Description
goproxy
goproxy is a load-balancing, reverse-proxy server implemented in go, supporting cache( by redis). As a load-balancing server, it supports 4 algorithms: Randomized Algorithm, Weight Round Robin Algorithm, Power of Two Choices (P2C) Algorithm, IP Hash Algorithm, Consistent Hashing with Bounded Loads Algorithm, besides, goproxy can dominate the http requests: filtering and blocking specific requests and even rewriting them.

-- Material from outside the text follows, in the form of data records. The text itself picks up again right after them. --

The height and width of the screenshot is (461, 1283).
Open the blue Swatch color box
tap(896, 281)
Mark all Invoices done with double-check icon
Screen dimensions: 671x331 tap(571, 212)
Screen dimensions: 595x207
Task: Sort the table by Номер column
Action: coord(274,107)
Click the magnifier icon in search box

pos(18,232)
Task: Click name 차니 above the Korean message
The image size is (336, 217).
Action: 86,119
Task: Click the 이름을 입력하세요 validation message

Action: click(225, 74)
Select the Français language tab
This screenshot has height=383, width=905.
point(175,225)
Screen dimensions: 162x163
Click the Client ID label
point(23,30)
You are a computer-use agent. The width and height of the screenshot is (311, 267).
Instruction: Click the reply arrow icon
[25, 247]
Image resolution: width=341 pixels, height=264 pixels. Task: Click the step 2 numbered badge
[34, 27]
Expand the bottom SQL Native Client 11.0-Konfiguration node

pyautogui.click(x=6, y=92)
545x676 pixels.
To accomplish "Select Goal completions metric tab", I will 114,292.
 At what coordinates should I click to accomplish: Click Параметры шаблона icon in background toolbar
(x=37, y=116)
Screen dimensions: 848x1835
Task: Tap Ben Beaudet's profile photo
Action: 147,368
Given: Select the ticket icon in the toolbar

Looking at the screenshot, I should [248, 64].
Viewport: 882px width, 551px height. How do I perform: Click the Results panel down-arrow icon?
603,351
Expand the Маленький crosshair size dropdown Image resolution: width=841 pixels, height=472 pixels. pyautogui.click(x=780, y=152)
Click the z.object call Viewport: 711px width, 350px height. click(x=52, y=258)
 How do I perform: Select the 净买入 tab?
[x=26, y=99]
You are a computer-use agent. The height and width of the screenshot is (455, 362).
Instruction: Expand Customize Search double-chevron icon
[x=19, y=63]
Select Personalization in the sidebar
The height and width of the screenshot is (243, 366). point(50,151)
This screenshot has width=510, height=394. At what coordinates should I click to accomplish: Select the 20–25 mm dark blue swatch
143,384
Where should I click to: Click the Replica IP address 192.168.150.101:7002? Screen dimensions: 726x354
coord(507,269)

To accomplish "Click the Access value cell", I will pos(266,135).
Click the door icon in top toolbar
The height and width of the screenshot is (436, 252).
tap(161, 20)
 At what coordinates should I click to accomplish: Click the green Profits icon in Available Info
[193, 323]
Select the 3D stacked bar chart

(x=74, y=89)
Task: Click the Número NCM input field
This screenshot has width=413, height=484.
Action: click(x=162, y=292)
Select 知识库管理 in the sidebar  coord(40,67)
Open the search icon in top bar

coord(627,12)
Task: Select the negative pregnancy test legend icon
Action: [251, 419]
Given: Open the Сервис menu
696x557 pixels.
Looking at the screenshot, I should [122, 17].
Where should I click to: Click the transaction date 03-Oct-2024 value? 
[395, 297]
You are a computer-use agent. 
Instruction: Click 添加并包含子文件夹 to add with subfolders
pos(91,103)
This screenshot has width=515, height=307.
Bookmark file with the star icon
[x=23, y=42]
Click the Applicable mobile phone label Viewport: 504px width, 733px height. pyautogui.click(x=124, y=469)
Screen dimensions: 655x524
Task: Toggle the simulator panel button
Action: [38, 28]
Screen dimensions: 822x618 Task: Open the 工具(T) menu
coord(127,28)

Sometimes your program needs to call some third party API and wants to customize the responses from it, in that case, goproxy will be your great choice.
Features:
- Supporting reverse-proxy, 6 load-balancing algorithms in goproxy: Random, IP Hash, Round Robin, Weight Round Robin, Power of Two Choices (P2C), Consistent Hashing with Bounded Loads
- Supporting GET/POST/PUT/DELETE Methods in http and CONNECT method in https in goproxy
- Supporting HTTP authentication
- Filtering and blocking specific http requests and even rewriting them in goproxy
- Customizing responses from third-party API
- Cache support with memory or redis to speed up the responding and the expired time of caches is configurable
- Flexible and eager-loading configurations
goproxy alternatives and similar packages
Based on the "Server Applications" category.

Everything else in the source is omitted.